Florianópolis, SC, 16 de junho, 2012. Foto de Marcha pelo Parto em Casa no Facebook. Crédito da foto: Lorena Lucas [5]

Florianópolis, Santa Catarina, le 16 juin 2012. Photo de la Marche pour un accouchement à domicile sur Facebook. Photo Lorena Lucas. 

Parto em casa? E as mulheres que moram na periferia sem as mínimas condições de higiene e saneamento básico? E a equipe de saúde irá enfrentar o tráfico? Que tal o parto humanizado no hospital?

L’accouchement à domicile? Et les femmes qui vivent dans la périphérie dans des conditions précaires d’hygiène et de santé? Et le personnel de santé coincé dans les embouteillages? Pourquoi ne pas envisager l’humanisation de l’accouchement à l’hôpital?

La peur de l’accouchement à domicile [6] étant encore la réaction la plus courante chez les Brésiliennes, le Comité de pratique clinique obstétrique signale l’humanisation de l’accouchement à l’hôpital comme une alternative positive et moins risquée.

En attendant, la réalité des accouchements dans les hôpitaux publics et notamment privés du Brésil est bien loin de correspondre à cet idéal, dans la mesure où la violence obstétrique se situe parmi les plus importants manquements au respect des droits de la femme brésilienne. Les résultats de l’action de Blogagem Coletiva Teste da Violência Obstétrica, diffusés [7] par l’organisation Parto no Brasil, révèlent que l’agression verbale est courante lors de l’accouchement, prouvant ainsi la déshumanisation de l’assistance médicale dans ce pays.

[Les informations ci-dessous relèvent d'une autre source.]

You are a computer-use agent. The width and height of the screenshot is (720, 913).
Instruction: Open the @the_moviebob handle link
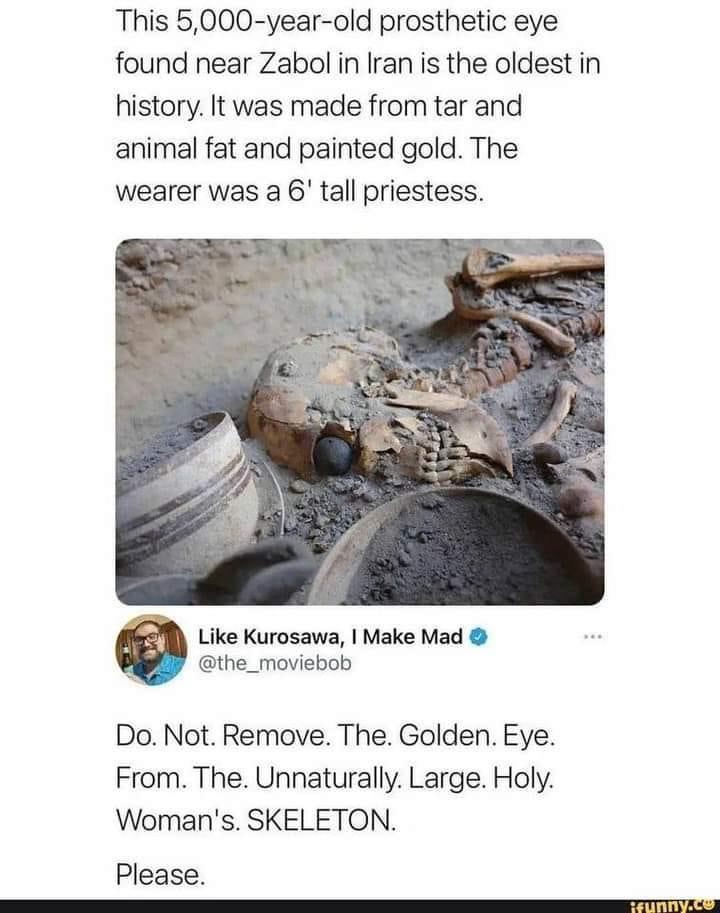pos(275,662)
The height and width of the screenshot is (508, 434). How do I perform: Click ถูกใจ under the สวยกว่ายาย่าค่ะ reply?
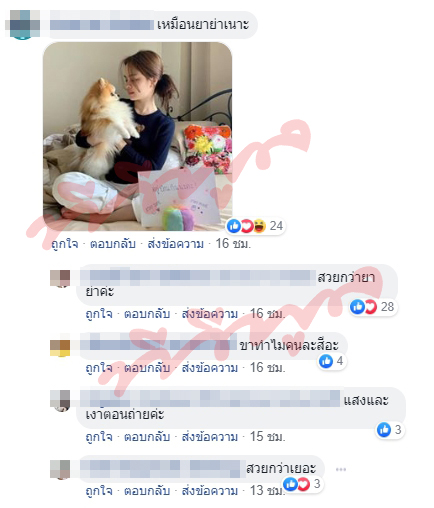99,314
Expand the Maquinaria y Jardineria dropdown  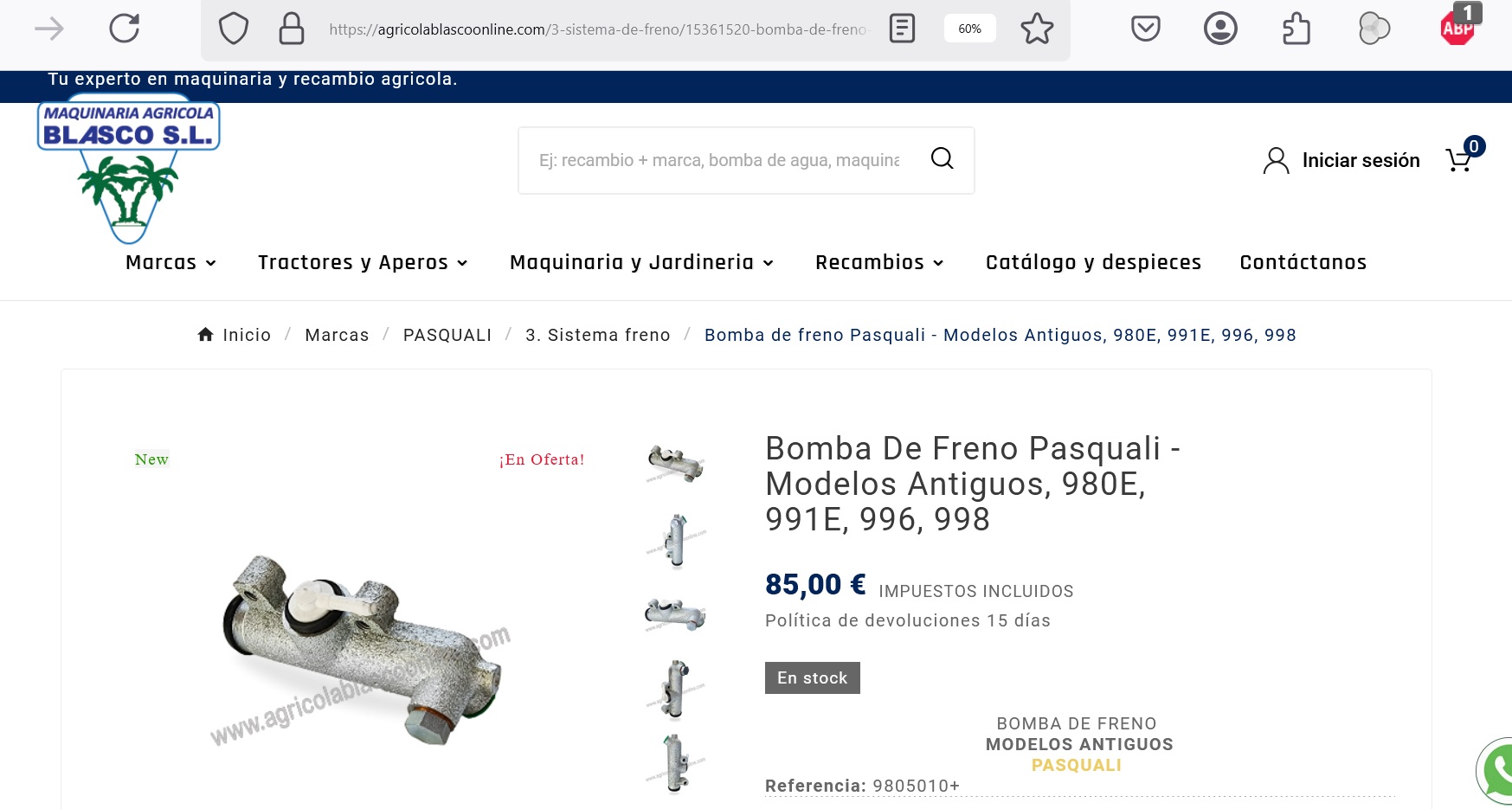641,262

Le manque d’information dû à la précarité du suivi médical des grossesses dans de nombreuses régions du Brésil représente aussi un grand obstacle aux pratiques prenant en compte le pouvoir de décision de la femme. Des programmes gouvernementaux comme Mãe Paulistana [8], implanté en 2006 dans la municipalité de São Paulo donnent aux femmes enceintes la possibilité d’être suivies tout au long de leur grossesse. Ils représentent un réel progrès en matière d’assistance médicale mais sont encore loin de faire partie d’une véritable politique à l’échelle nationale.

Refusant d’être ignorés par les dirigeants politiques et les accords collectifs de santé, les manifestants ont défendu le droit de choisir et ont basé leurs revendications sur des évidences scientifiques pour que l’humanisation de l’accouchement soit prise en compte. À leur avis, l’autonomie de la parturiente et le respect auquel elle a droit doivent exister aussi bien au domicile qu’à l’hôpital puisque l’accouchement à domicile ne doit être envisagé que dans des conditions sanitaires adéquates et uniquement pour celles dont la grossesse ne présente aucune complication. Cette pratique serait ainsi peu risquée.